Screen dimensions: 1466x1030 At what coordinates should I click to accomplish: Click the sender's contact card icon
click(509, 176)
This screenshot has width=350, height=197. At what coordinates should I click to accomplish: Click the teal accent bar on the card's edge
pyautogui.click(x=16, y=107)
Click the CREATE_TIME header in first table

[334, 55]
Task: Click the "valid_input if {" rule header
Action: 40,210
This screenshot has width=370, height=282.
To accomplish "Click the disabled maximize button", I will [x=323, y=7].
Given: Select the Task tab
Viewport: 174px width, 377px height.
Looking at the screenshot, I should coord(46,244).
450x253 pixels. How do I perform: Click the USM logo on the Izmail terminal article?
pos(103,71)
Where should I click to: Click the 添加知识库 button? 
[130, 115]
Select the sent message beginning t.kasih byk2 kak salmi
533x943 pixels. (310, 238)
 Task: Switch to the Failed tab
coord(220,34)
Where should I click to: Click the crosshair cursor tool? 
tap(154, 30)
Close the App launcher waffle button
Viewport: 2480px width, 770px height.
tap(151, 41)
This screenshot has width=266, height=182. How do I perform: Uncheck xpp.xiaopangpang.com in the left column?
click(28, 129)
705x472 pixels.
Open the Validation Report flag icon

**Exercise objective**:
Copy all of the entries above word for word, keeping every line in its original order.

**Task solution**:
Screen dimensions: 1466x1030 At what coordinates should I click to accomplish: Click the sender's contact card icon
click(509, 176)
This screenshot has width=350, height=197. At what coordinates should I click to accomplish: Click the teal accent bar on the card's edge
pyautogui.click(x=16, y=107)
Click the CREATE_TIME header in first table

[334, 55]
Task: Click the "valid_input if {" rule header
Action: 40,210
This screenshot has width=370, height=282.
To accomplish "Click the disabled maximize button", I will [x=323, y=7].
Given: Select the Task tab
Viewport: 174px width, 377px height.
Looking at the screenshot, I should coord(46,244).
450x253 pixels. How do I perform: Click the USM logo on the Izmail terminal article?
pos(103,71)
Where should I click to: Click the 添加知识库 button? 
[130, 115]
Select the sent message beginning t.kasih byk2 kak salmi
533x943 pixels. (310, 238)
 Task: Switch to the Failed tab
coord(220,34)
Where should I click to: Click the crosshair cursor tool? 
tap(154, 30)
Close the App launcher waffle button
Viewport: 2480px width, 770px height.
tap(151, 41)
This screenshot has width=266, height=182. How do I perform: Uncheck xpp.xiaopangpang.com in the left column?
click(28, 129)
705x472 pixels.
Open the Validation Report flag icon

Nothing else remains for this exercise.